My main hesitation however concerns the short term side effects (long term will stay unknown for a long time – that is inevitable). Yes, as Tim pointed out correctly, the covid vaccines have been tested – but only on super healthy people and in relatively small groups (compared to the enormous group that will be targeted soon). Some volunteers reported considerable side-effects, but in most cases they were relatively mild and in any case lasted only a day without permanent damage done. But there is no telling in advance how people with a less robust health condition will react. People like me.
I think it is at least questionable to start vaccination precisely in these more vulnerable groups, that have not been tested so far – what seems to be the scenario in the US and Europe. Another option would be, to first target the spreading of the virus by vaccinating the most socially active and healthy groups – young people, employed people, monitor the side effects in those large groups and only after that target the less socially active groups (elderly people, people with health problems etc.) This is what I understand going to be the Russian approach. It will be most interesting to see how this turns out. So, first administer the vaccine to people that are most alike to the tested groups. If this goes well, the support base for vaccination will only grow. Even one could presume that if a sufficiently large percentage of healthy people gets vaccinated, group immunity will make vaccination for the other most vulnerable group less important or even superfluous and we could possibly spare them the risk of vaccination, the logistic stress and the costs.

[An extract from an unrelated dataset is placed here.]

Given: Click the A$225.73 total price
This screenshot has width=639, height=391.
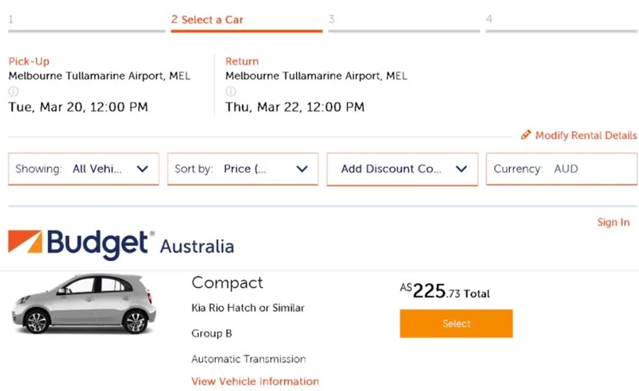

For me personally, even having “mild” side effects (comparable with having a heavy flu for one day) could turn out to be highly problematic with my poor lung function (30%), since even a mild common cold could launch me into a negative health spiral. There is a very delicate balance in my body between what my natural immune system can cope with and what medication I need to do the rest. Disturbing the immune system with a new vaccine will always be sort of a gamble. My pulmonologist agreed that it would probably be a wise option to wait how the mass-vaccination turns out regarding side effects.

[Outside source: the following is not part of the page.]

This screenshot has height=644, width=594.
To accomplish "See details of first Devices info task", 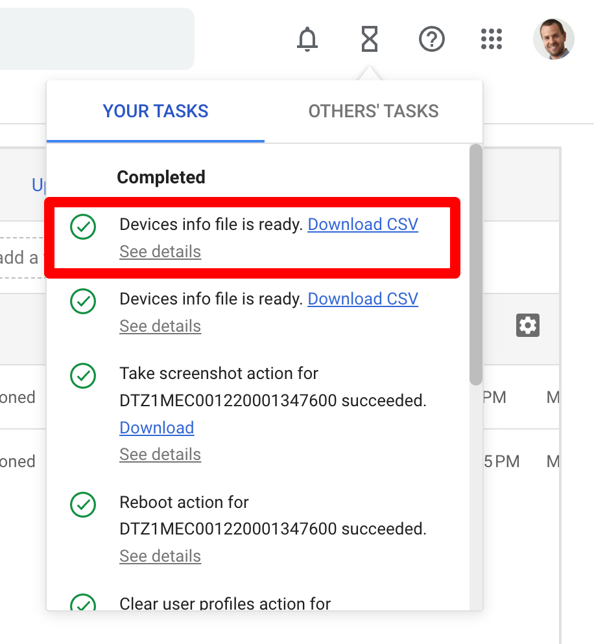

Mind you: I am not a doctor and I am not advocating anything here. My situation is quite uncommon (a chronically agitated immune system and very weak lungs) and so is my viewpoint. Everyone must make a personal decision here, together with their health team. If side effects in vulnerable groups turn out manageable, I will certainly get my shot to free myself from quarantine. But I don’t have to be first in line. I can stand the current quarantine very well for some time longer and I feel pretty safe in that. When there is time, mostly in my life it was a wise thing to use it. I hope this time is similar.